Sei al campo di tiro, arco in mano, freccia nell'arco... rilasci... e sbagli di nuovo il centro. Ancora. Frustrazione che sale, dubbi che ti assalgono: “Perché non riesco mai a fare bene?”
Quando ho iniziato a tirare con l'arco, pensavo che bastasse tirare più frecce possibile per migliorare. La verità? Tirare senza metodo significa solo ripetere gli stessi errori e aumentare la frustrazione invece di perfezionare il tiro.
Qui entra in gioco il concetto fondamentale: allenarsi non significa solo tirare frecce, ma allenarsi con un obiettivo chiaro e preciso. Non serve pensare a "voglio vincere la gara": serve sapere esattamente cosa migliorare nel tuo gesto, perché chi centra il bersaglio sa che la vittoria arriva dall'esecuzione corretta, non dall'ossessione del risultato.
Non pensare alla vittoria, ma agire con precisione
Negli anni '70, la nazionale di calcio rumena, guidata dall'allenatore Angelo Niculescu, era nota per il suo gioco difensivo e per la difficoltà nel segnare gol. Invece di concentrarsi esclusivamente sull'obiettivo di vincere, Niculescu introdusse una strategia innovativa: il "temporizare", che prevedeva un possesso palla prolungato nella propria metà campo, utilizzando brevi passaggi per disorientare gli avversari. Questo approccio, considerato una forma primitiva del moderno "tiki-taka", portò la Romania a qualificarsi per i Mondiali dopo oltre 30 anni e a ottenere una vittoria significativa contro la Cecoslovacchia .
Perché ha funzionato? Perché, invece di focalizzarsi su un obiettivo astratto come "vincere", la squadra si concentrò su azioni concrete e misurabili che miglioravano il gioco collettivo. Ogni passaggio, ogni movimento aveva uno scopo preciso, creando una base solida per il successo.
Nel tiro con l'arco è lo stesso: non basta pensare a "voglio vincere la gara". Serve concentrarsi su aspetti specifici e tecnici, come "adesso porto il gomito lì" o "spingo con la scapola". Questi gesti concreti e misurabili sono la chiave per migliorare davvero.
Allenamento efficace: acquisire il gesto giusto
Ora che sappiamo perché concentrarsi su azioni concrete fa la differenza, vediamo come strutturare l’allenamento per diventare davvero bravi nel tiro con l’arco.
Quali sono queste azioni concrete? Innanzitutto, dobbiamo
sapere come eseguire un tiro perfetto
: conoscere tutti gli step fondamentali e le giuste
Se tiriamo già da tempo, è possibile che questi gesti siano già consolidati, ma dobbiamo assicurarci di aver consolidato quelli giusti e non abitudini sbagliate. Un buon modo per verificarlo (oltre ai risultati: se le frecce centrano, se la rosata è piccola) è osservarci o meglio ancora farci un video mentre tiriamo:
Siamo rigidi?
Pensavamo di fare certi movimenti, ma non li eseguiamo davvero?

## [Sfida A]
Riporta le voci, sostituendo "Instruction" con "Directive" e lasciando tutto il resto invariato. Parti dalla riga che contiene "You are a GUI" e arriva fino alla fine delle voci, senza includere le immagini.
Le voci non hanno alcun rapporto con il testo sul tiro con l'arco.

Voci su dove compaiono gli elementi:
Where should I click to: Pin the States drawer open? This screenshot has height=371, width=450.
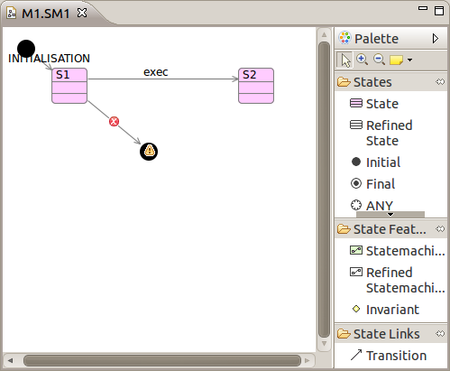tap(440, 82)
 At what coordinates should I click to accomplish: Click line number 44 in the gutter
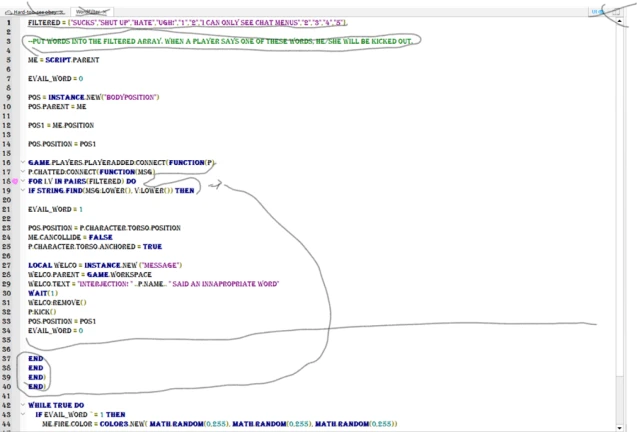point(8,423)
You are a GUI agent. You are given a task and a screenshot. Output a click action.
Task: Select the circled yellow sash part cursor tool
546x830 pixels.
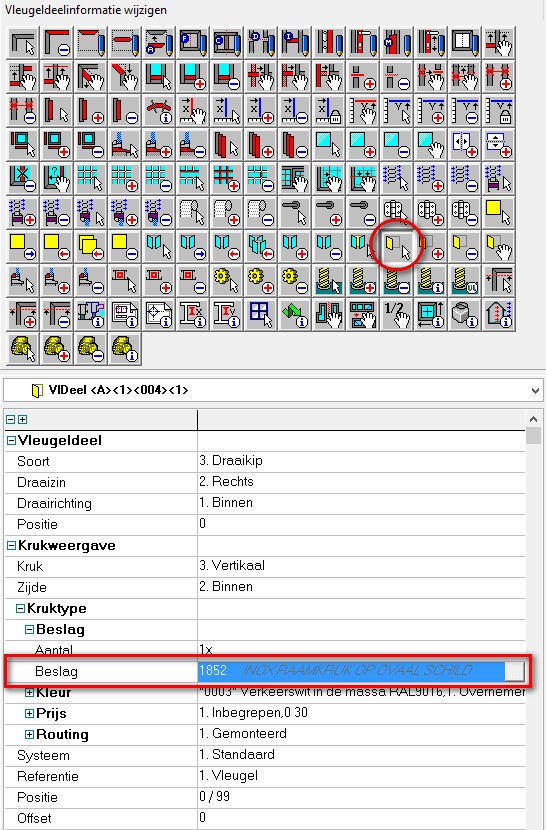397,247
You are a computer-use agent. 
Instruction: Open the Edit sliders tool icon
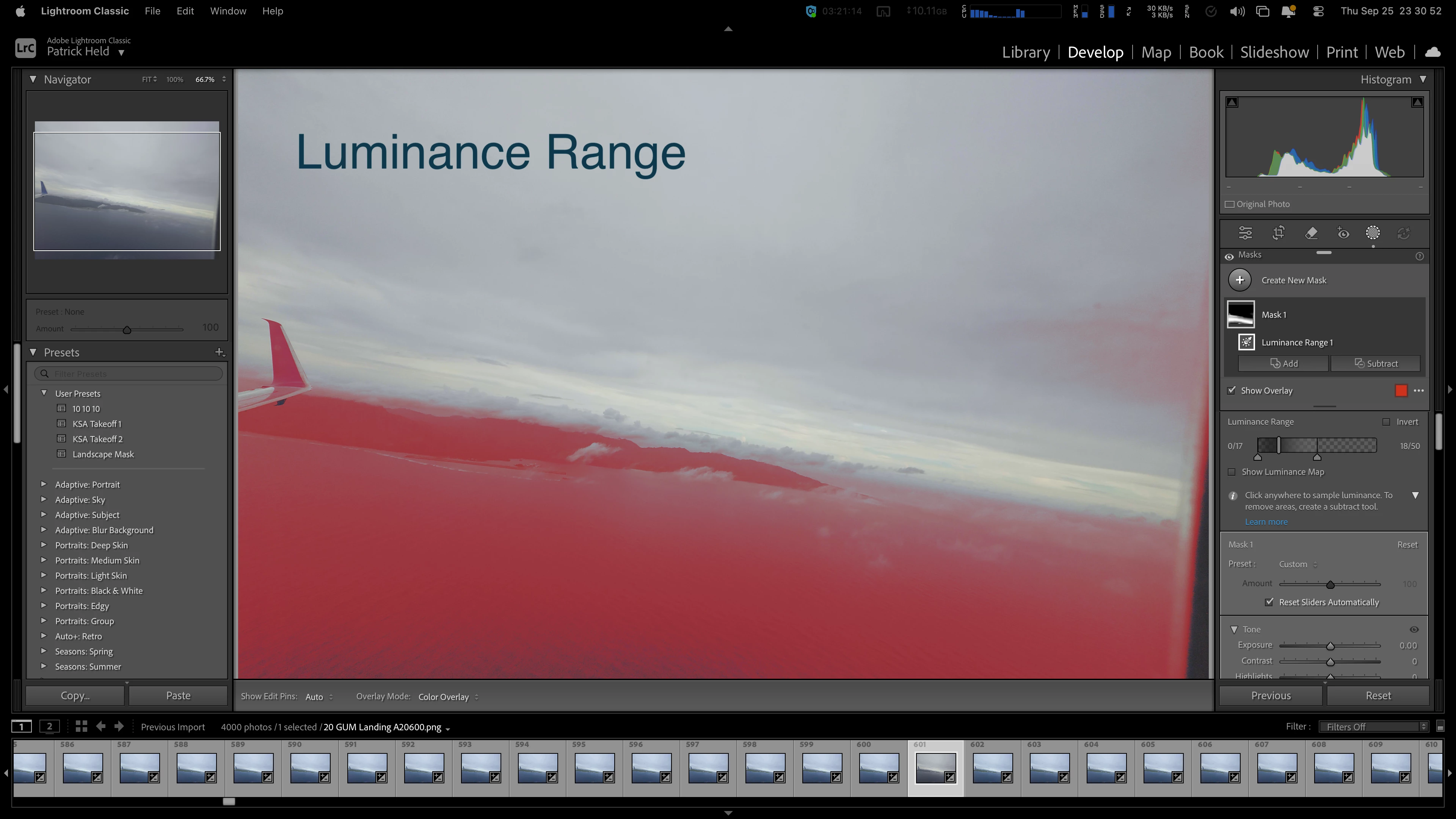tap(1245, 233)
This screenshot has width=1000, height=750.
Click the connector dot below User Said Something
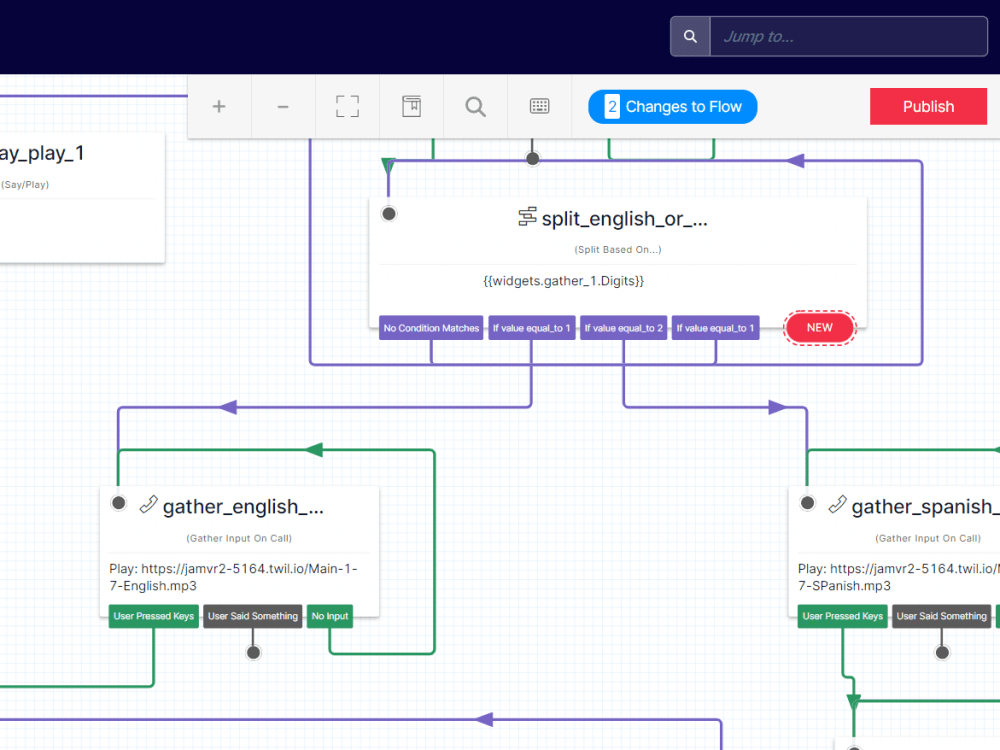pos(253,651)
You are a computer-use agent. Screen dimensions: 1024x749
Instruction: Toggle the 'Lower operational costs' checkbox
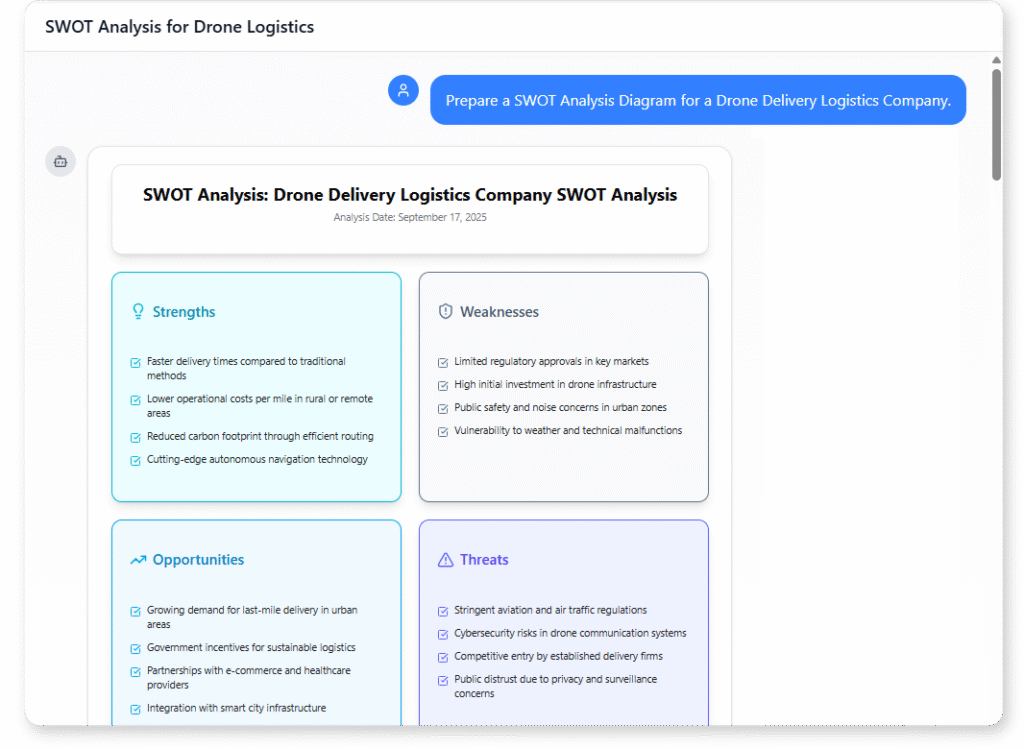(135, 398)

## [Sfida B]
Indica se ciascuna affermazione concorda con il testo sul tiro con l'arco, rispondendo sì o no e citando le parole decisive del testo: (i) negli anni '70 la nazionale rumena di calcio era guidata da Angelo Niculescu; (ii) il "temporizare" si basava su lunghi lanci verso la metà campo avversaria; (iii) per verificare i propri gesti, il testo suggerisce di farsi un video mentre si tira.

## [Risposta completa A]
You are a GUI agent. You are given a task and a screenshot. Output a click action.
Task: Select the circled yellow sash part cursor tool
546x830 pixels.
397,247
You are a computer-use agent. 
Directive: Open the Edit sliders tool icon
tap(1245, 233)
This screenshot has width=1000, height=750.
Click the connector dot below User Said Something
pos(253,651)
You are a computer-use agent. Screen dimensions: 1024x749
Directive: Toggle the 'Lower operational costs' checkbox
(135, 398)

## [Risposta completa B]
(i) Sì: «guidata dall'allenatore Angelo Niculescu».
(ii) No: «un possesso palla prolungato nella propria metà campo, utilizzando brevi passaggi per disorientare gli avversari».
(iii) Sì: «osservarci o meglio ancora farci un video mentre tiriamo».